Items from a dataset
---

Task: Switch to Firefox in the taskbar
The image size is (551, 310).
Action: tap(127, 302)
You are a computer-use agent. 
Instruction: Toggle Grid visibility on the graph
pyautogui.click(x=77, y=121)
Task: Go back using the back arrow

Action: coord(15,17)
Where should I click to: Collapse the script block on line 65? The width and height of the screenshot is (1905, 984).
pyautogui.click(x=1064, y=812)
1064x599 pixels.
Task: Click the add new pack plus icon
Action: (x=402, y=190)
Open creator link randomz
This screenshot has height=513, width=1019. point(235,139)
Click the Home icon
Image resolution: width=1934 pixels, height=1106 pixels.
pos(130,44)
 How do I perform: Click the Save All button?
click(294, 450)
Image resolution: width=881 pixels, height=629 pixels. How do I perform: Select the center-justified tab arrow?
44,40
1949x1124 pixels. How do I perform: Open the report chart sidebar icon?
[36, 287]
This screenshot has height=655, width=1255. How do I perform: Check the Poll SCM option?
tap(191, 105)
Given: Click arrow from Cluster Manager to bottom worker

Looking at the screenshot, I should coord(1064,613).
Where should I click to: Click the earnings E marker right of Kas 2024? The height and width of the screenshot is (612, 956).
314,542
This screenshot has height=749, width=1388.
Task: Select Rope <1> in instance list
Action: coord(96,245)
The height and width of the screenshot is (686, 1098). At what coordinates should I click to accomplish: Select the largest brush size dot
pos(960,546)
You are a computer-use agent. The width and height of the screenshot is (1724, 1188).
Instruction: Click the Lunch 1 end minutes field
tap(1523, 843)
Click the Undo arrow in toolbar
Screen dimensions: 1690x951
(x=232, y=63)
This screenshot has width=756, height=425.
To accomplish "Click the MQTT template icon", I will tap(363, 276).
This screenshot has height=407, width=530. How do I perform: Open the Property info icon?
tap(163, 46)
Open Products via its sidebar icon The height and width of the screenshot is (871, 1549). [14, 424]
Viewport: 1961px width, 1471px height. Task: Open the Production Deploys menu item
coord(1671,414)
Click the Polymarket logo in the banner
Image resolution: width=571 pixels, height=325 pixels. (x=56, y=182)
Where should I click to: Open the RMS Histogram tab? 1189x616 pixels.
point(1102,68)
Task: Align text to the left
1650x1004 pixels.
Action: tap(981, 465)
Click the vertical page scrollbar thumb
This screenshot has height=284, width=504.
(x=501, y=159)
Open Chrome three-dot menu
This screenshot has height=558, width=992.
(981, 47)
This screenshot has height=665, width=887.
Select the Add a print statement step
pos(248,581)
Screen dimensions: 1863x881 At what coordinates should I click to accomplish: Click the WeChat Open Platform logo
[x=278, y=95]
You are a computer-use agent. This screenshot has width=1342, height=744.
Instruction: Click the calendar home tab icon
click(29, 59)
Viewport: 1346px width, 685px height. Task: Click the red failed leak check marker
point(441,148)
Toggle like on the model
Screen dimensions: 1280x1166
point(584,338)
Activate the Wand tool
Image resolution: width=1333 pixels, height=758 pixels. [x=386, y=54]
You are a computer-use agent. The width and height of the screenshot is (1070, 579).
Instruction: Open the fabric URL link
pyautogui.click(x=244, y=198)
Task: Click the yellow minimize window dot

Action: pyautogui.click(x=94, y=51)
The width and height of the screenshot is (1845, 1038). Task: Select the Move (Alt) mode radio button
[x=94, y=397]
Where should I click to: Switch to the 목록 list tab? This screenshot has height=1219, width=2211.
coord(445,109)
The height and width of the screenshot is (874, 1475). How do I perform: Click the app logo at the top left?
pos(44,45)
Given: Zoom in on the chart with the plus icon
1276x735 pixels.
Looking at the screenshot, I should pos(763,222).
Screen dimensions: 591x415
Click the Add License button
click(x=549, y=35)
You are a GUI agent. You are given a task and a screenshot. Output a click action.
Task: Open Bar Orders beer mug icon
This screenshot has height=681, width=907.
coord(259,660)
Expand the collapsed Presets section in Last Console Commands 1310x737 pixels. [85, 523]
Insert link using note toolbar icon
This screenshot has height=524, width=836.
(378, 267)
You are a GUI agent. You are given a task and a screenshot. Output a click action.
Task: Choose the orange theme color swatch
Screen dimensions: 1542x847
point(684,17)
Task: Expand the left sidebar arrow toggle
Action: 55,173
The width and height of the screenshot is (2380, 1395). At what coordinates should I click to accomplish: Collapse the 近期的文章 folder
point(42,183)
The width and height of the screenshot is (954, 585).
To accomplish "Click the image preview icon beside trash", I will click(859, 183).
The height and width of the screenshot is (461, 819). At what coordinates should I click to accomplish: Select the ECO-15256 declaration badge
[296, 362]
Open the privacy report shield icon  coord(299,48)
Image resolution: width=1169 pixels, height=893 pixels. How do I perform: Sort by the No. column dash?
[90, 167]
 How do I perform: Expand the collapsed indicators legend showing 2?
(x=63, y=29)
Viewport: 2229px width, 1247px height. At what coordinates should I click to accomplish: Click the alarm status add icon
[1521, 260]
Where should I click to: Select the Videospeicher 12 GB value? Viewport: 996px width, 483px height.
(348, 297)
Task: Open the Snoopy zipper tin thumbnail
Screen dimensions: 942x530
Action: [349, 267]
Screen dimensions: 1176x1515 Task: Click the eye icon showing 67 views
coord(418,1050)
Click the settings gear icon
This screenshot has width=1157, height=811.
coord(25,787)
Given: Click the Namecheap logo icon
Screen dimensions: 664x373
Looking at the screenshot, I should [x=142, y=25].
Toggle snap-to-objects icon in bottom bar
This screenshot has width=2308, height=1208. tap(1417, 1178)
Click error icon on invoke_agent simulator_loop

---

#### Problem statement
From the first line to the last, return the data above exactly.

#### Response
Task: Switch to Firefox in the taskbar
The image size is (551, 310).
Action: tap(127, 302)
You are a computer-use agent. 
Instruction: Toggle Grid visibility on the graph
pyautogui.click(x=77, y=121)
Task: Go back using the back arrow

Action: coord(15,17)
Where should I click to: Collapse the script block on line 65? The width and height of the screenshot is (1905, 984).
pyautogui.click(x=1064, y=812)
1064x599 pixels.
Task: Click the add new pack plus icon
Action: (x=402, y=190)
Open creator link randomz
This screenshot has height=513, width=1019. point(235,139)
Click the Home icon
Image resolution: width=1934 pixels, height=1106 pixels.
pos(130,44)
 How do I perform: Click the Save All button?
click(294, 450)
Image resolution: width=881 pixels, height=629 pixels. How do I perform: Select the center-justified tab arrow?
44,40
1949x1124 pixels. How do I perform: Open the report chart sidebar icon?
[36, 287]
This screenshot has height=655, width=1255. How do I perform: Check the Poll SCM option?
tap(191, 105)
Given: Click arrow from Cluster Manager to bottom worker

Looking at the screenshot, I should coord(1064,613).
Where should I click to: Click the earnings E marker right of Kas 2024? The height and width of the screenshot is (612, 956).
314,542
This screenshot has height=749, width=1388.
Task: Select Rope <1> in instance list
Action: coord(96,245)
The height and width of the screenshot is (686, 1098). At what coordinates should I click to accomplish: Select the largest brush size dot
pos(960,546)
You are a computer-use agent. The width and height of the screenshot is (1724, 1188).
Instruction: Click the Lunch 1 end minutes field
tap(1523, 843)
Click the Undo arrow in toolbar
Screen dimensions: 1690x951
(x=232, y=63)
This screenshot has width=756, height=425.
To accomplish "Click the MQTT template icon", I will tap(363, 276).
This screenshot has height=407, width=530. How do I perform: Open the Property info icon?
tap(163, 46)
Open Products via its sidebar icon The height and width of the screenshot is (871, 1549). [14, 424]
Viewport: 1961px width, 1471px height. Task: Open the Production Deploys menu item
coord(1671,414)
Click the Polymarket logo in the banner
Image resolution: width=571 pixels, height=325 pixels. (x=56, y=182)
Where should I click to: Open the RMS Histogram tab? 1189x616 pixels.
point(1102,68)
Task: Align text to the left
1650x1004 pixels.
Action: tap(981, 465)
Click the vertical page scrollbar thumb
This screenshot has height=284, width=504.
(x=501, y=159)
Open Chrome three-dot menu
This screenshot has height=558, width=992.
(981, 47)
This screenshot has height=665, width=887.
Select the Add a print statement step
pos(248,581)
Screen dimensions: 1863x881 At what coordinates should I click to accomplish: Click the WeChat Open Platform logo
[x=278, y=95]
You are a computer-use agent. This screenshot has width=1342, height=744.
Instruction: Click the calendar home tab icon
click(29, 59)
Viewport: 1346px width, 685px height. Task: Click the red failed leak check marker
point(441,148)
Toggle like on the model
Screen dimensions: 1280x1166
point(584,338)
Activate the Wand tool
Image resolution: width=1333 pixels, height=758 pixels. [x=386, y=54]
You are a computer-use agent. The width and height of the screenshot is (1070, 579).
Instruction: Open the fabric URL link
pyautogui.click(x=244, y=198)
Task: Click the yellow minimize window dot

Action: pyautogui.click(x=94, y=51)
The width and height of the screenshot is (1845, 1038). Task: Select the Move (Alt) mode radio button
[x=94, y=397]
Where should I click to: Switch to the 목록 list tab? This screenshot has height=1219, width=2211.
coord(445,109)
The height and width of the screenshot is (874, 1475). How do I perform: Click the app logo at the top left?
pos(44,45)
Given: Zoom in on the chart with the plus icon
1276x735 pixels.
Looking at the screenshot, I should pos(763,222).
Screen dimensions: 591x415
Click the Add License button
click(x=549, y=35)
You are a GUI agent. You are given a task and a screenshot. Output a click action.
Task: Open Bar Orders beer mug icon
This screenshot has height=681, width=907.
coord(259,660)
Expand the collapsed Presets section in Last Console Commands 1310x737 pixels. [85, 523]
Insert link using note toolbar icon
This screenshot has height=524, width=836.
(378, 267)
You are a GUI agent. You are given a task and a screenshot. Output a click action.
Task: Choose the orange theme color swatch
Screen dimensions: 1542x847
point(684,17)
Task: Expand the left sidebar arrow toggle
Action: 55,173
The width and height of the screenshot is (2380, 1395). At what coordinates should I click to accomplish: Collapse the 近期的文章 folder
point(42,183)
The width and height of the screenshot is (954, 585).
To accomplish "Click the image preview icon beside trash", I will click(859, 183).
The height and width of the screenshot is (461, 819). At what coordinates should I click to accomplish: Select the ECO-15256 declaration badge
[296, 362]
Open the privacy report shield icon  coord(299,48)
Image resolution: width=1169 pixels, height=893 pixels. How do I perform: Sort by the No. column dash?
[90, 167]
 How do I perform: Expand the collapsed indicators legend showing 2?
(x=63, y=29)
Viewport: 2229px width, 1247px height. At what coordinates should I click to accomplish: Click the alarm status add icon
[1521, 260]
Where should I click to: Select the Videospeicher 12 GB value? Viewport: 996px width, 483px height.
(348, 297)
Task: Open the Snoopy zipper tin thumbnail
Screen dimensions: 942x530
Action: [349, 267]
Screen dimensions: 1176x1515 Task: Click the eye icon showing 67 views
coord(418,1050)
Click the settings gear icon
This screenshot has width=1157, height=811.
coord(25,787)
Given: Click the Namecheap logo icon
Screen dimensions: 664x373
Looking at the screenshot, I should [x=142, y=25].
Toggle snap-to-objects icon in bottom bar
This screenshot has width=2308, height=1208. tap(1417, 1178)
Click error icon on invoke_agent simulator_loop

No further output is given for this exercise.